You can't tell number of elements in an array in C consistently. Specially if you pass the array around through pointers.

Usually, if you must use array size in a function, pass it as a parameter to it.

Answer 3

You can't.

You have to pass the size to the function, eg:

void f(myStruct* array, size_t siz);

Also notice that in f array is a pointer, while in main it is an array. Arrays and pointers are different things.

Answer 4

You may use a format for your array. I am using string elements, it should work for struct.

#define NULL ""
#define SAME 0

static char *check[] = {
      "des", "md5", "des3_ede", "rot13", "sha1", "sha224", "sha256",
      "blowfish", "twofish", "serpent", "sha384", "sha512", "md4", "aes",
      "cast6", "arc4", "michael_mic", "deflate", "crc32c", "tea", "xtea",
      "khazad", "wp512", "wp384", "wp256", "tnepres", "xeta",  "fcrypt",
      "camellia", "seed", "salsa20", "rmd128", "rmd160", "rmd256", "rmd320",
      "lzo", "cts", "zlib", NULL
 }; // 38 items, excluding NULL

in main ( )

char **algo = check;
int numberOfAlgo = 0;


while (SAME != strcmp(algo[numberOfAlgo], NULL)) {
    printf("Algo: %s \n", algo[numberOfAlgo++]);
}

printf("There are %d algos in the check list. \n", numberOfAlgo);

You should get the output:

Algo: des 
   :
   :
Algo: zlib 

There are 38 algos in the check list.

Alternatively, if you do not want to use the NULL , do this instead:

numberOfAlgo = 0;

while (*algo) {
    printf("Algo: %s \n", *algo);
    algo++;         // go to the next item
    numberOfAlgo++; // count the item
}

printf("There are %d algos in the check list. \n", numberOfAlgo);

Answer 5

You must pass that data as a separate parameter to the function. In C and C++ as soon as an array is passed to a function the array degenerates into a pointer. Pointers have no notion of how many elements are in the array they point to.

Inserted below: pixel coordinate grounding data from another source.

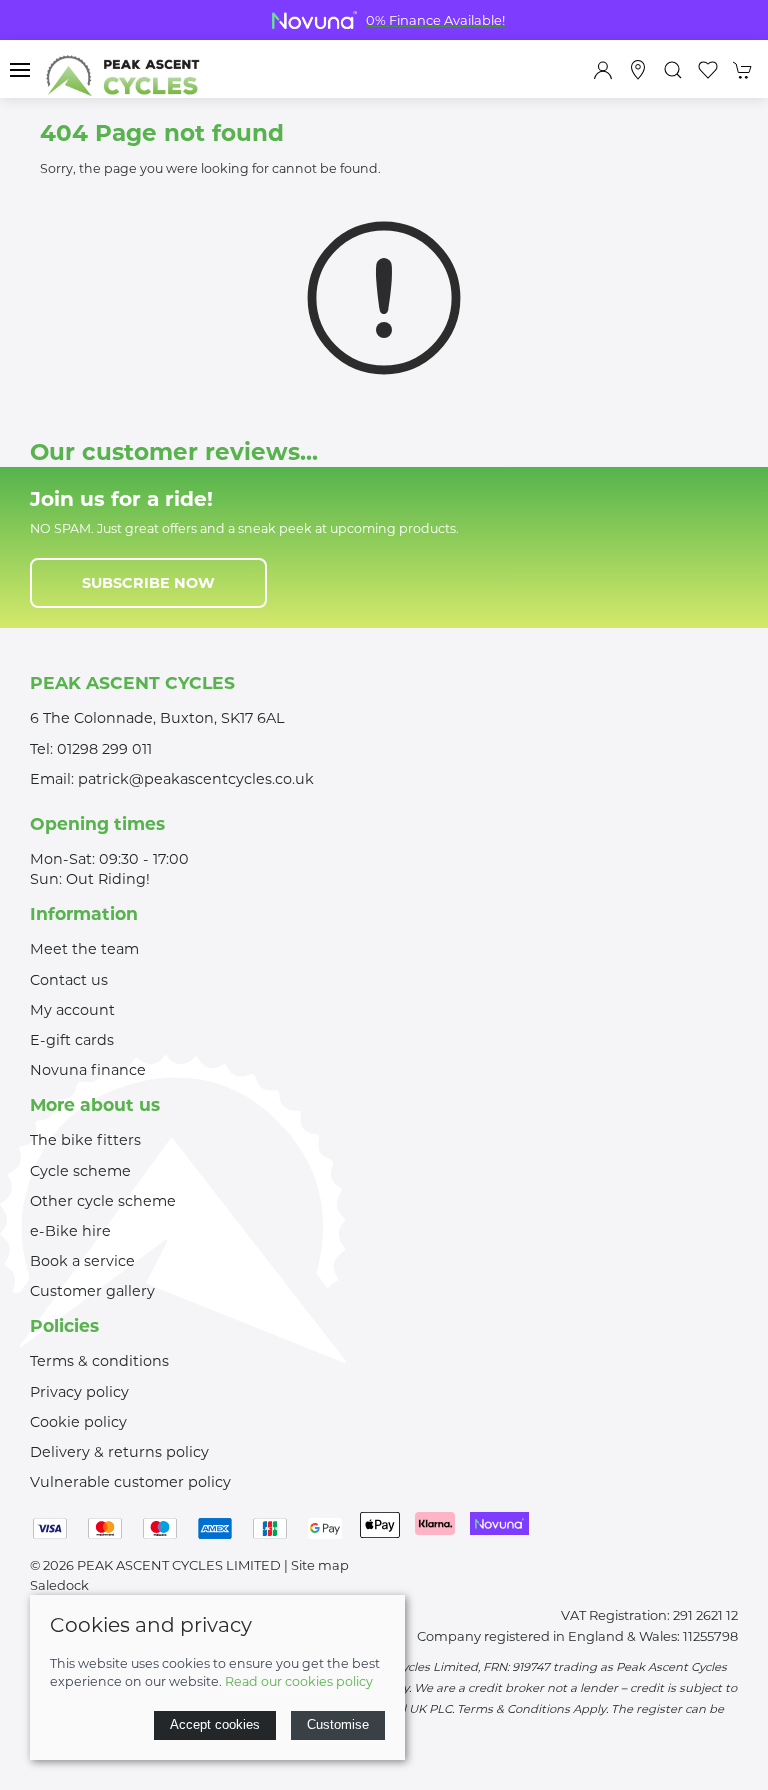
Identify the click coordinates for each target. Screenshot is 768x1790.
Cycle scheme (80, 1171)
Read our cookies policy (299, 1681)
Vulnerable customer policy (130, 1482)
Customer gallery (92, 1291)
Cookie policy (78, 1422)
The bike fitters (85, 1140)
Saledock (59, 1585)
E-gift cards (72, 1040)
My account (72, 1010)
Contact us (69, 980)
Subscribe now (148, 583)
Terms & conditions (99, 1361)
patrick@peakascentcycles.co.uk (196, 779)
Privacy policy (79, 1392)
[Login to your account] (603, 70)
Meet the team (84, 949)
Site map (320, 1565)
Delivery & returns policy (119, 1452)
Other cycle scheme (103, 1201)
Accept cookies (215, 1724)
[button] (20, 70)
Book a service (82, 1261)
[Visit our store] (638, 70)
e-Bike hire (70, 1231)
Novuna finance (88, 1070)
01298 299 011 (104, 749)
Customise (338, 1724)
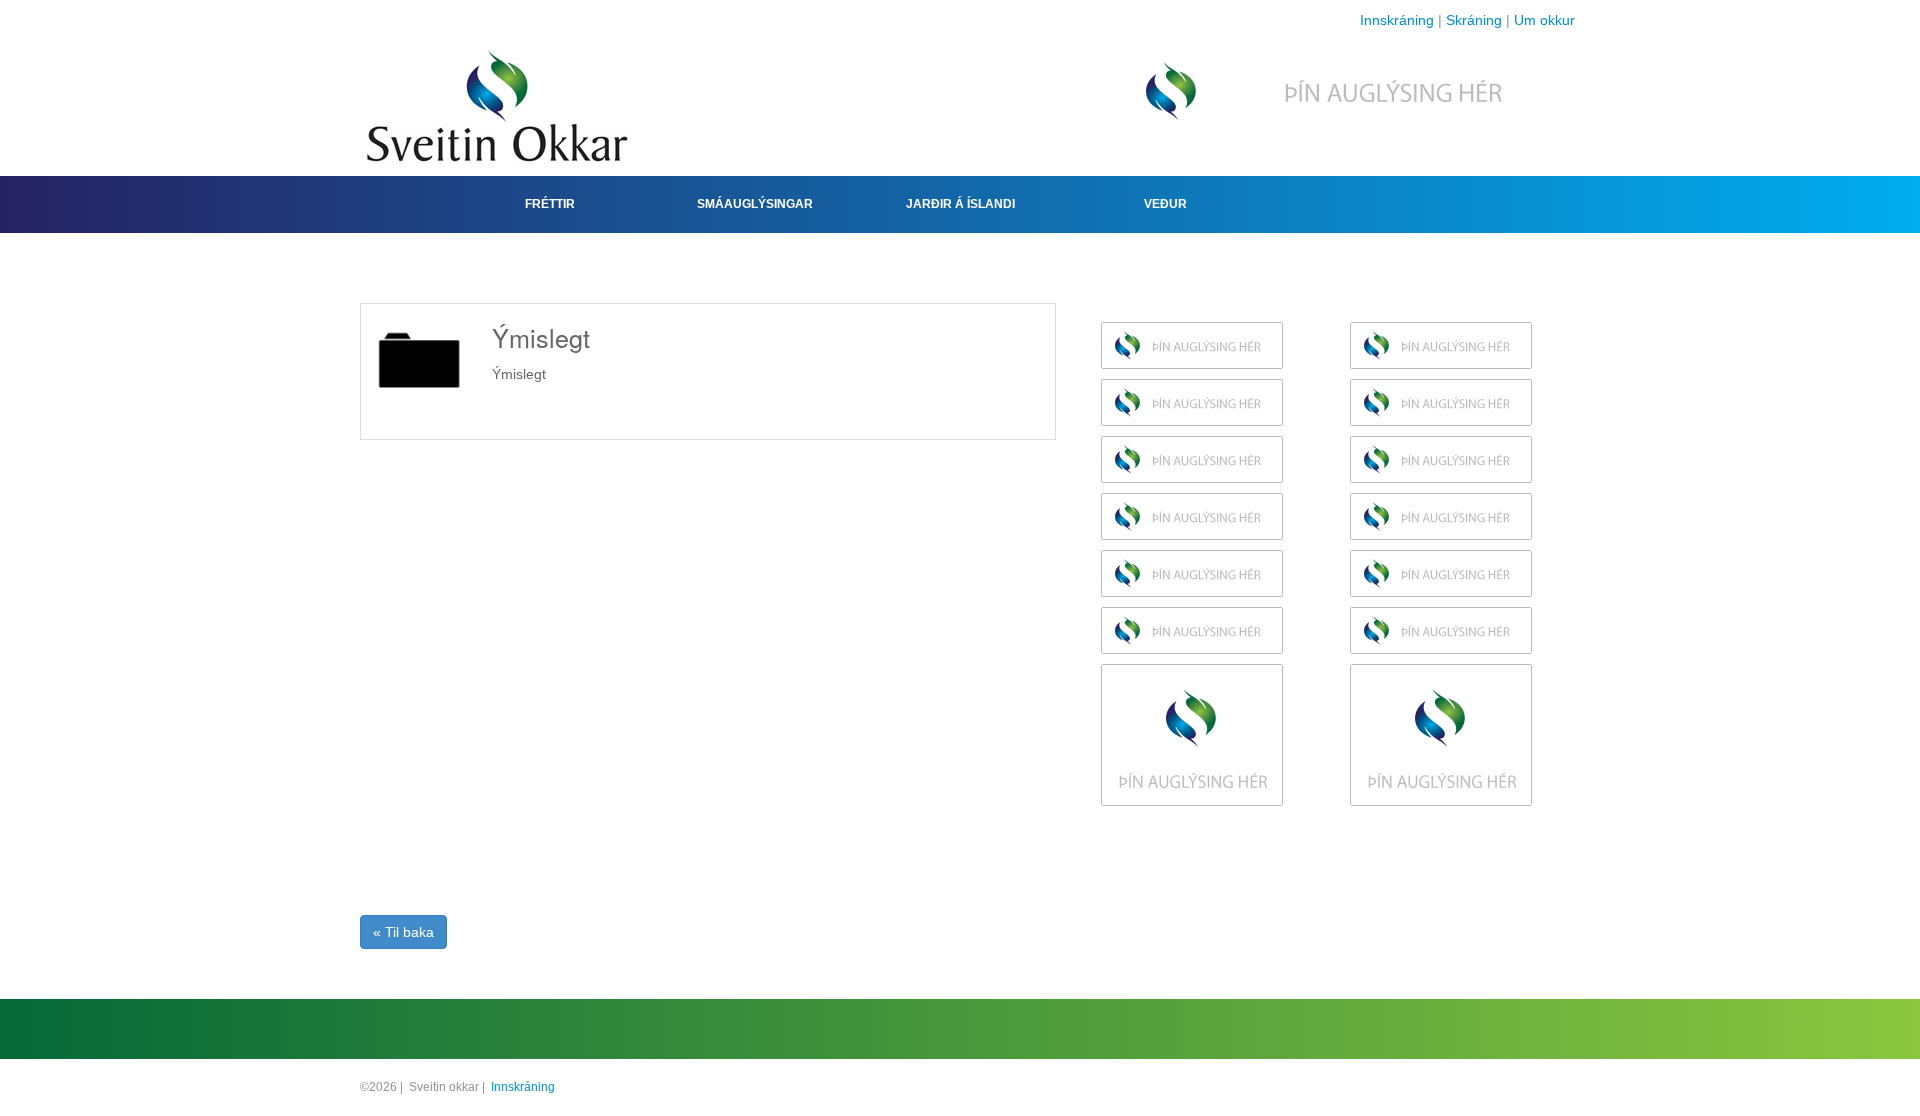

A common way to get the size is to declare the array and then immediately get the array element count by dividing the total size by the size of one element. Like this:

struct my_struct my_struct_array[] = {
 {"data", 1, "this is data"},
 {"more data", 2, "this is more data"},
 {"yet more", 0, "and again more data"}
};
const size_t my_struct_array_count = sizeof(my_struct_array)/sizeof(my_struct_array[0]);

Answer 6

As the C reference says, you cannot do this unless either the last element is unique or you pass a count of array elements to the function.